The walk home through the dreary streets of autumnal south London only intensified his determination to escape. A few months later more recruiting ads appeared. This time Morton did not apply in person but simply sent for the application forms, and filled them in with no mention of the previous setback. He was summoned for a brief interview and a medical, both of which he passed. He was in. On a bitterly cold morning in February 1930, together with twenty-nine other embryo policemen, he set sail from Southampton for Port Said, Egypt. The boat was the Esperance Bay. It was, he said later, a good name. ‘Esperance’ meant ‘hope’, the spirit sustaining all of them as they headed off to their new lives.10
The force they were joining had an exotic, frontier feel. They wore the kalpak, a high-crowned astrakhan cap, a legacy of the Ottoman era, and the rural sections patrolled the dusty fields, parched hills and stone-walled villages of the territory on horseback. The British contingent contained a high proportion of adventurers and risk-takers. It seemed to some of its members that they had joined a sort of British version of the French Foreign Legion, whose ranks were filled with men who had enlisted to escape or forget.
‘Between us,’ wrote Morton, ‘we represented every conceivable stratum of life in the British Isles, from the heir of an impoverished Earl, products of exclusive public schools and graduates of famous universities to professional bruisers, coalminers, regular soldiers and really tough Tyneside Geordies who played a better game of football in their bare feet than they did with boots on.’11
The PPF had been set up as a gendarmerie, whose main function was as shock troops ready to bash the heads of unruly locals at times of unrest. The British element kept to themselves, treated their Palestinian colleagues with a condescension bordering on contempt and were not required to have any knowledge of either Arabic or Hebrew.

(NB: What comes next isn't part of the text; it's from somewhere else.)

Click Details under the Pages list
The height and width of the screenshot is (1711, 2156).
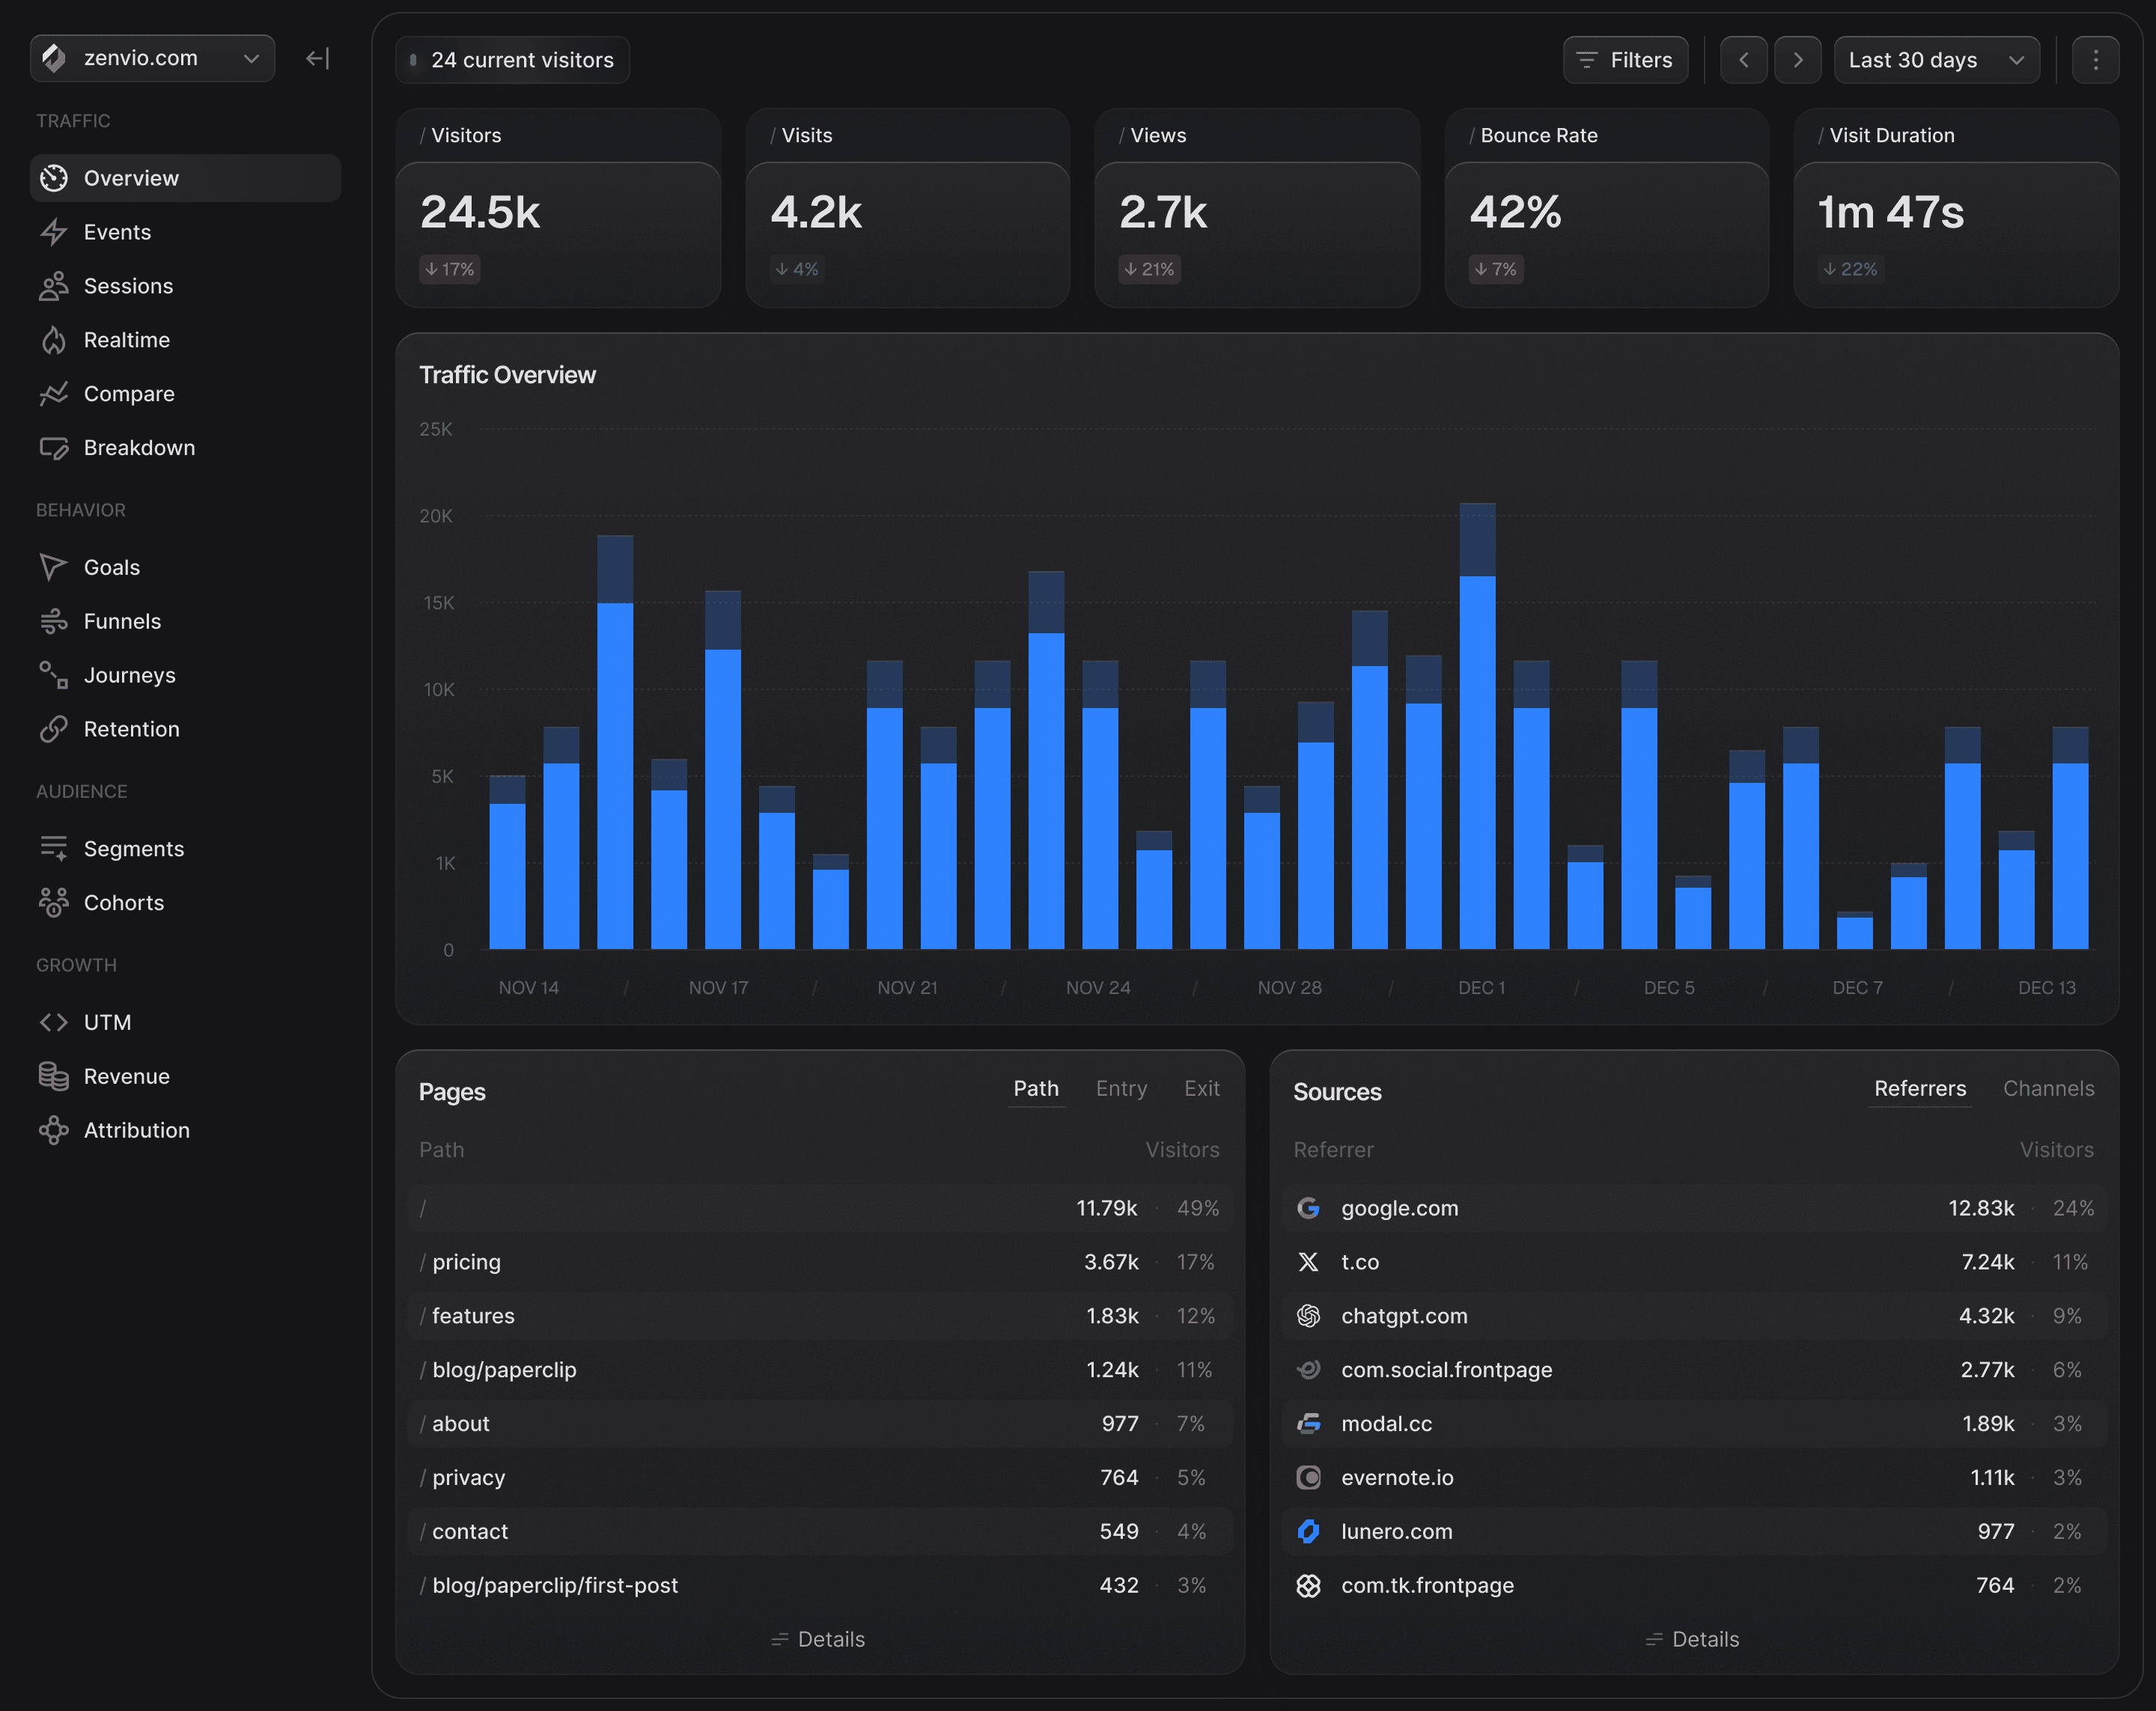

Morton noted that ‘the policeman of any rank who took the trouble to learn even a smattering of everyday language in the vernacular was looked upon … with scorn, only very slightly tinged with respect or envy.’12
It would take Morton some time to settle into his calling. By the time of MacMichael’s arrival he was an up and coming young officer, winning the attention of his superiors with his efforts on the front line in the fight to suppress the Arab revolt. As the spring advanced it was clear that violence was not only intensifying. It was no longer an Arab monopoly.
On the hot afternoon of Monday, 11 April 1938, a crowded train stood ready to depart from the Iraq Petroleum Company pipeline terminal in Haifa Bay where oil from the Iraq fields ended its journey across the desert. There were several hundred passengers on board, most of them Arab workers who were returning home at the end of their shifts. Just before 4 p.m. an Arab sergeant of the Palestine Police was patrolling nearby when someone pointed out two suspicious-looking packages on board the train. He told the driver to delay departure while he removed the parcels. They were placed next to a guardhouse where one of them exploded, killing a Druze police constable. The second then went off, mortally wounding an Arab bystander.
Shortly afterwards, three buses taking Jewish workers from a nearby building site back to Haifa passed by. The Arabs decided that the Jews were to blame for the explosions. They started hurling stones and a small riot ensued with both sides exchanging missiles.